Just on principle I am opposed to them altering the deductible, thus my totally unacceptable answer.


----------



## Stevie The magic Unicorn (Apr 3, 2018)

Glad mine at the cab company is only $800, if i'm at fault. (and not fired over the incident)

The only thing that's surprising is that it's taken this long for uber to up the deductible to $2,500 shmackers.


----------



## ArchieNJohnsonIII (Jan 8, 2020)

Good morning, I am glad someone started this topic because if they hadn't, I would have.

When I saw the email about "We would like to hear from you..." I was hesitant because, I know they really don't care what we think...

When I saw:

*Let us know your thoughts*
Archie, thank you for using Uber.

We value your feedback and would appreciate hearing from you during this difficult time so we can serve you better now and in the future. Participation is entirely voluntary.

If you have a moment, please take this 5 minute survey before 10/18/2020

I thought maybe, they do care...[SO I TOOK THE DAMN SURVEY.]

By the end of the submitted survey, I was furious wanting to email them back for WASTING MY GOD DAMN TIME!
No place to email them not even in the app as this came from a no reply email!

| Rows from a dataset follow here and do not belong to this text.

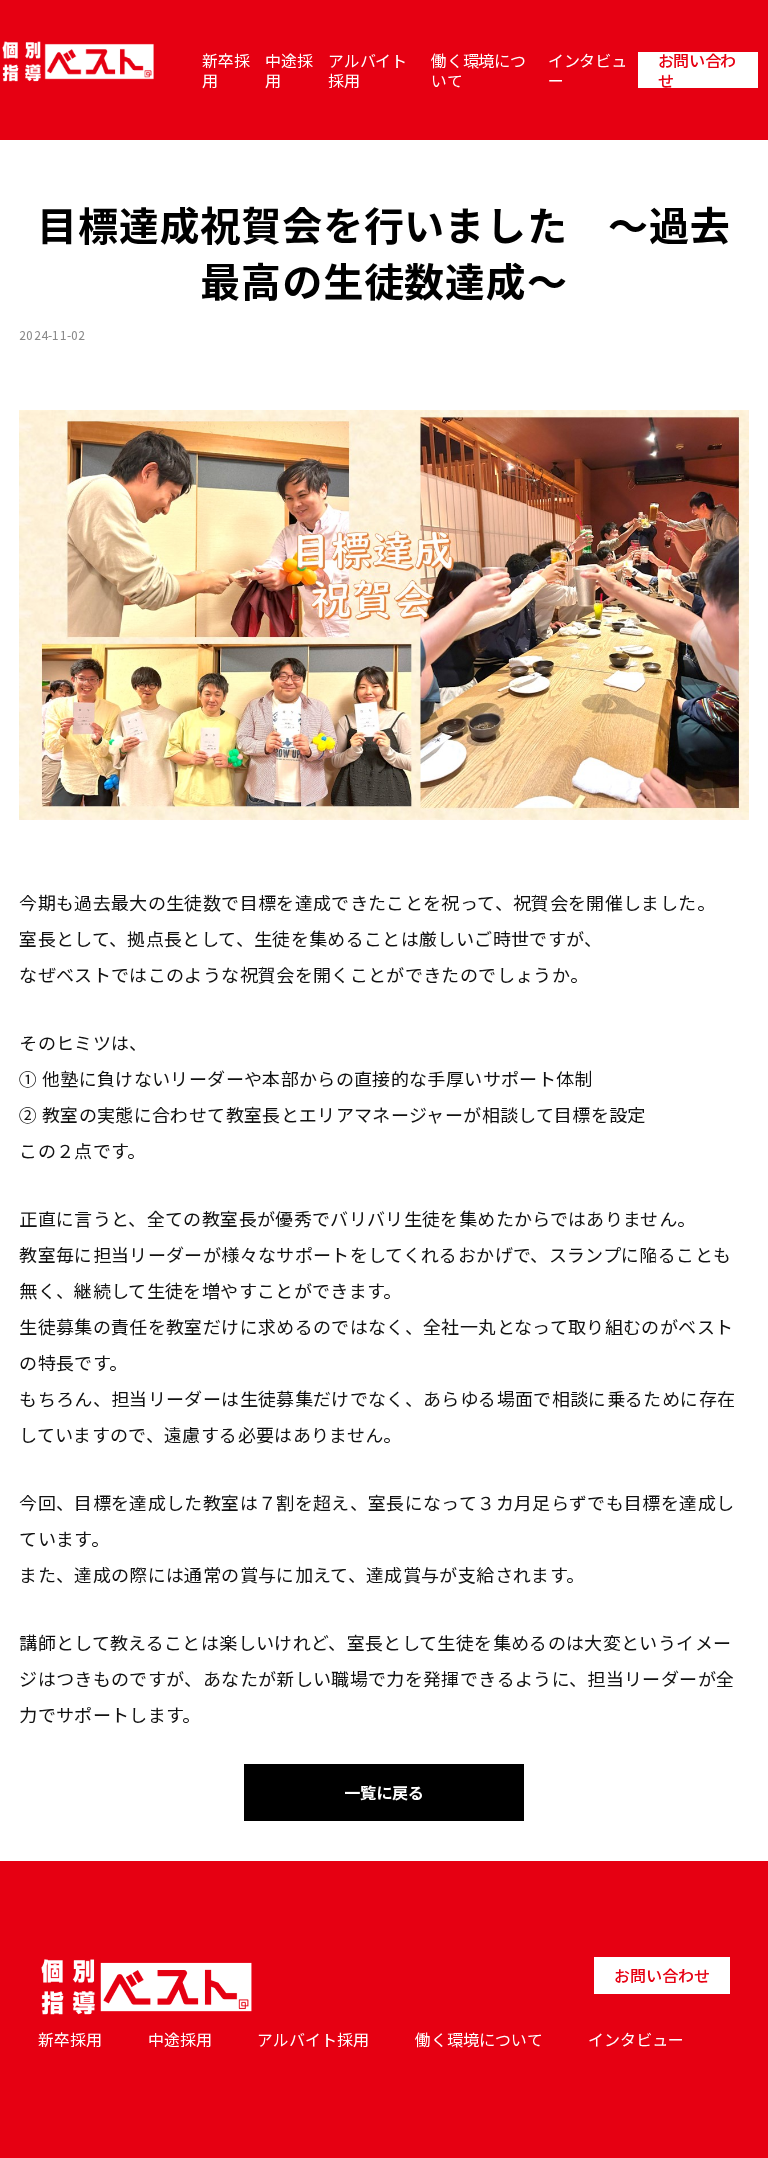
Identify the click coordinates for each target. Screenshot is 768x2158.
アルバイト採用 (367, 70)
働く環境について (478, 70)
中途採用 (288, 70)
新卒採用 (225, 70)
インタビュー (587, 70)
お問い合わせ (697, 70)
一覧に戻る (384, 1792)
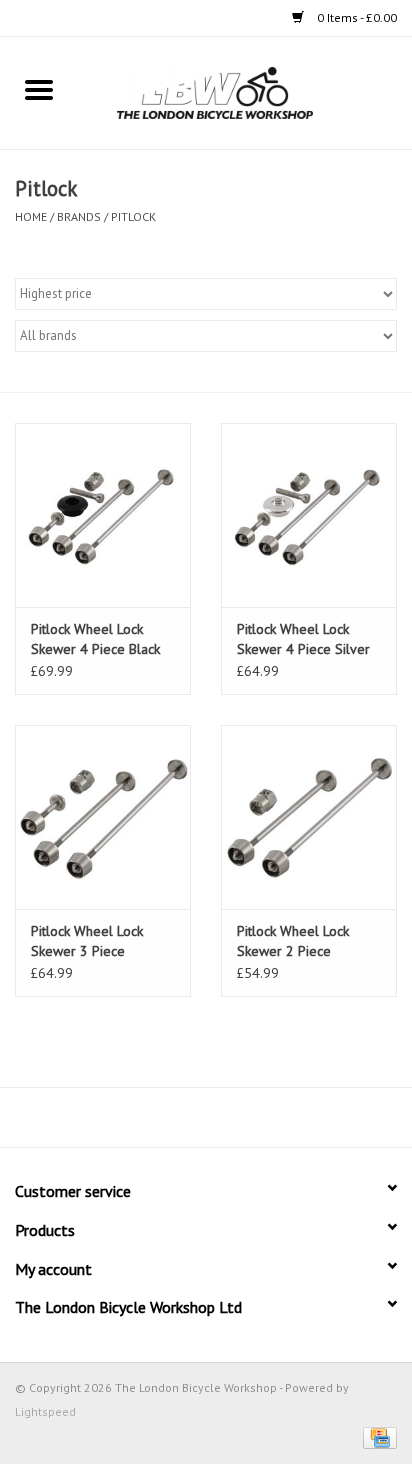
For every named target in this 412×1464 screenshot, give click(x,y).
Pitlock (133, 216)
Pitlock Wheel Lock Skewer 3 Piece (87, 941)
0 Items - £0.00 (355, 17)
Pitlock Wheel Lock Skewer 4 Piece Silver (303, 639)
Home (31, 216)
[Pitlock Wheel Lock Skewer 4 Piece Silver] (309, 515)
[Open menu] (39, 89)
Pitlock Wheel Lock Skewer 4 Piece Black (95, 639)
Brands (79, 216)
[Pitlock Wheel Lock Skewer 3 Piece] (103, 817)
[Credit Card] (376, 1436)
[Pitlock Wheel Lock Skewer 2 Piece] (309, 817)
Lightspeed (45, 1411)
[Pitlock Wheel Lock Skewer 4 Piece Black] (103, 515)
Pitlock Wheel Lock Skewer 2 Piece (293, 941)
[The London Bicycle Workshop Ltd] (245, 92)
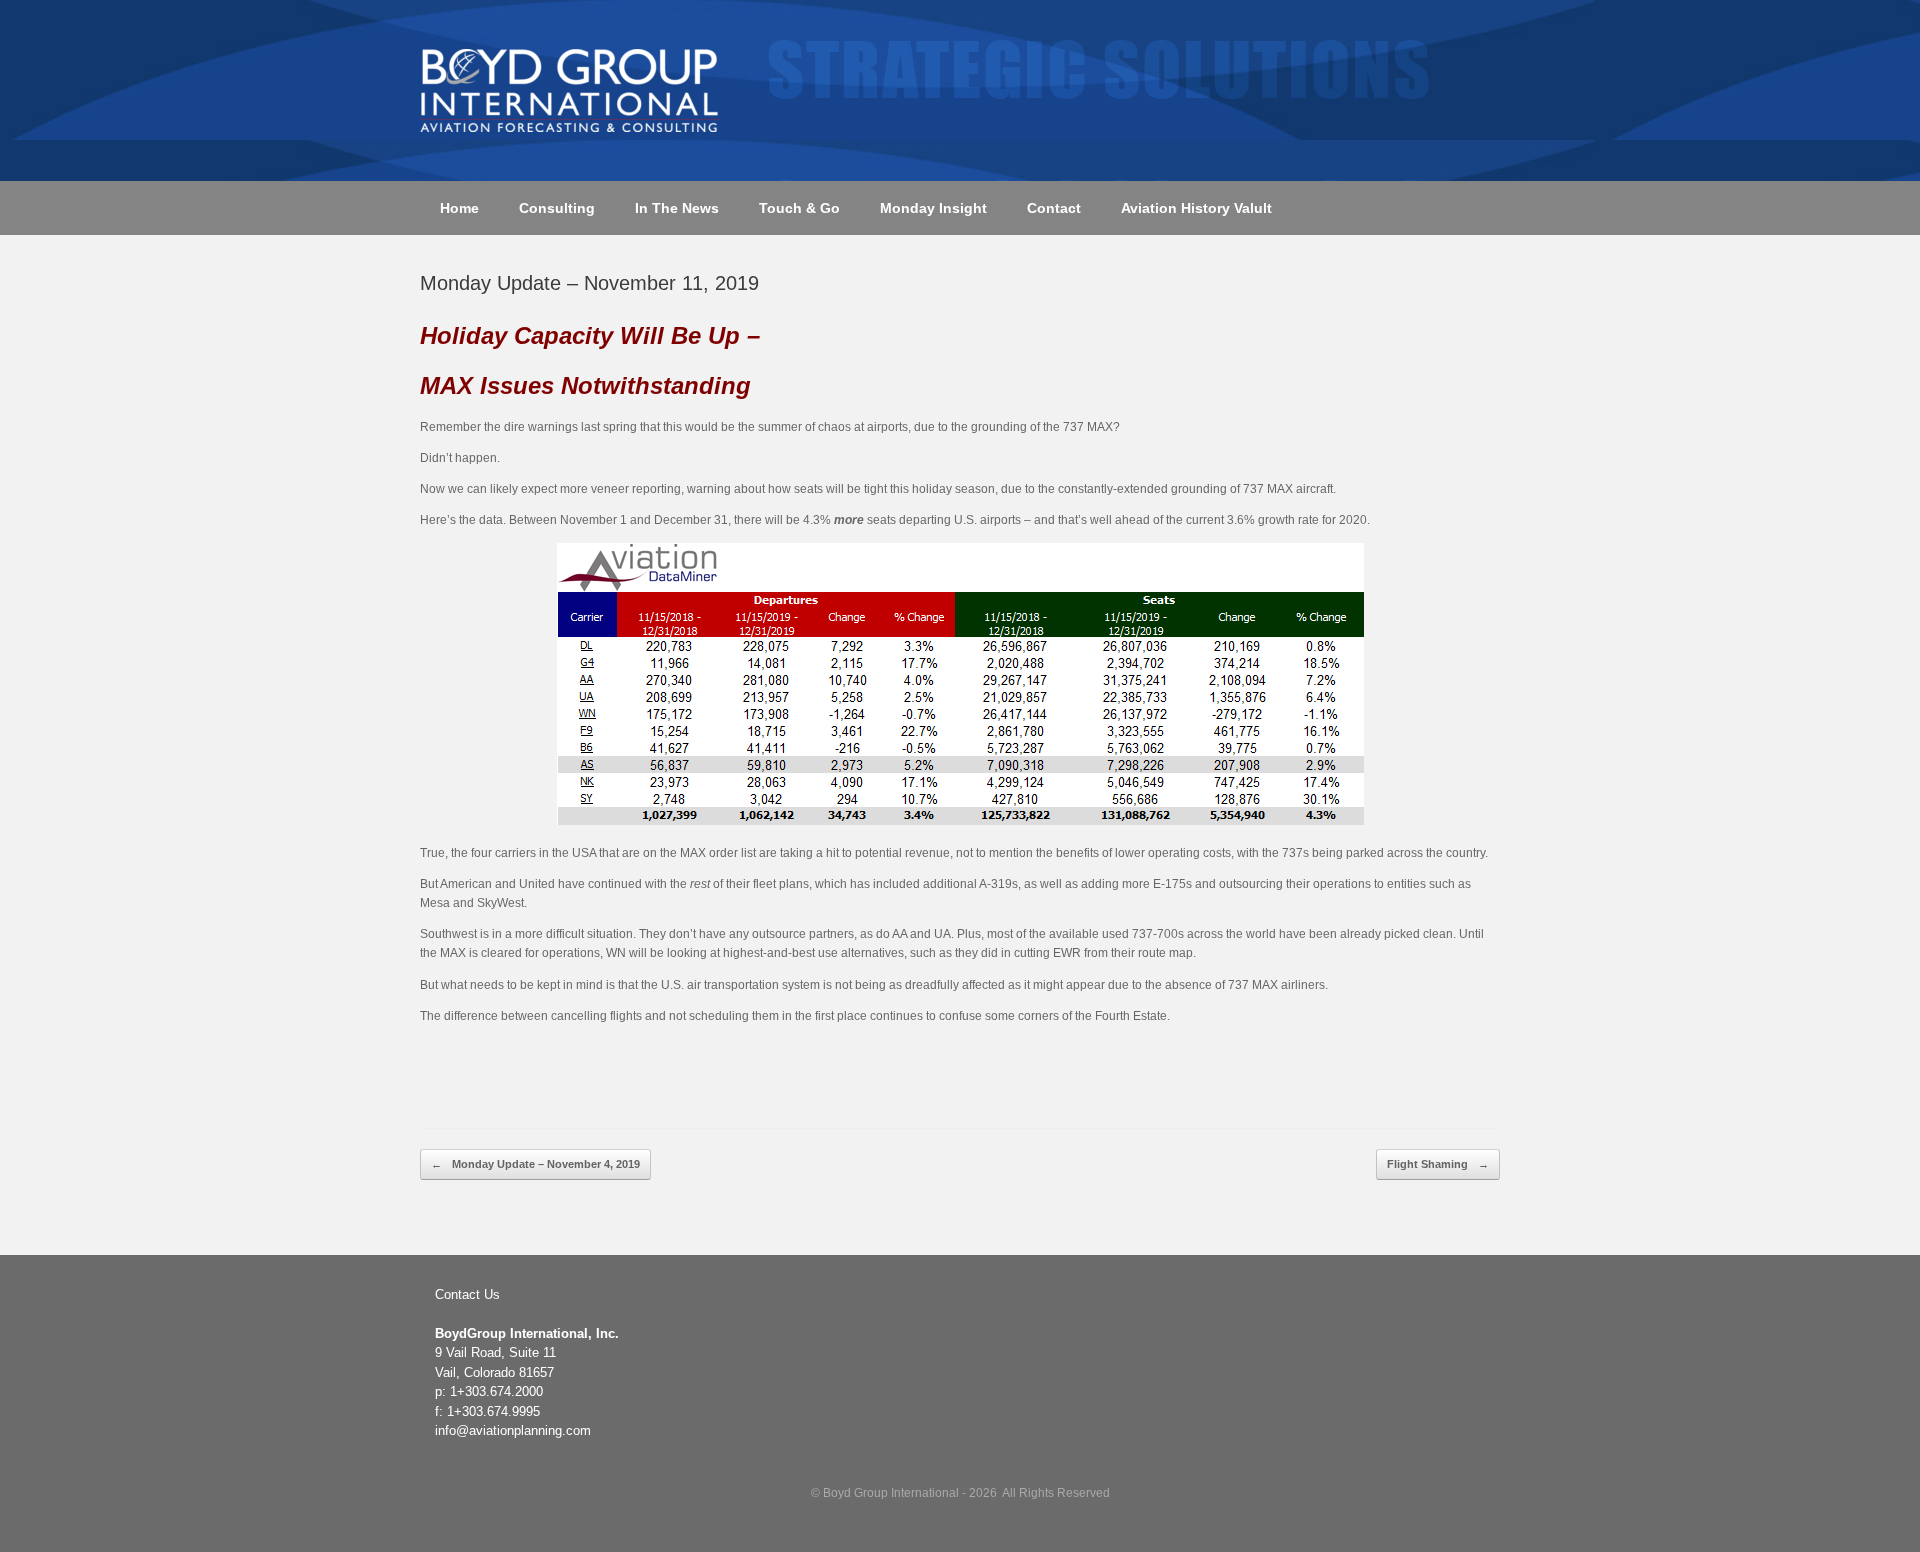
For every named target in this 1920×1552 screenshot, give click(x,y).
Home (459, 208)
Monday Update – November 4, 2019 (535, 1164)
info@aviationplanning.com (513, 1430)
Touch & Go (799, 208)
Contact (1054, 208)
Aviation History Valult (1196, 208)
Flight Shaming (1438, 1164)
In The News (677, 208)
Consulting (557, 208)
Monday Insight (933, 208)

YES, UBER IS WANTING TO RAISE THEIR INSURANCE DEDUCTIBLES ON US IN AN EFFORT TO SAVE THEM MONEY!
yes, i get more customers on the lyft platform (unfortunately), yes, LYFT'S DEDUCTYIBLES ARE HIGHER....
NUT, UBER WAS SUPPOSED TO SET A STANDARD ABOVE AND BEYOND LYFT'S PLATFORM IN ORDER TO STAND OUT!

Sadly. LYFT'S PLATFORM FAVORS THE CUSTOMER... but, UBER CERTAINLY would not benefit us with raising the deductible, it would only raise UBER'S BOTTOM LINE... and if UBER FELL OFF THE PLANET, LYFT would reign supreme!

I CHOSE TOTALLY UNACCEPTABLE!!!
of coarse, they'll raise the deductible anyways!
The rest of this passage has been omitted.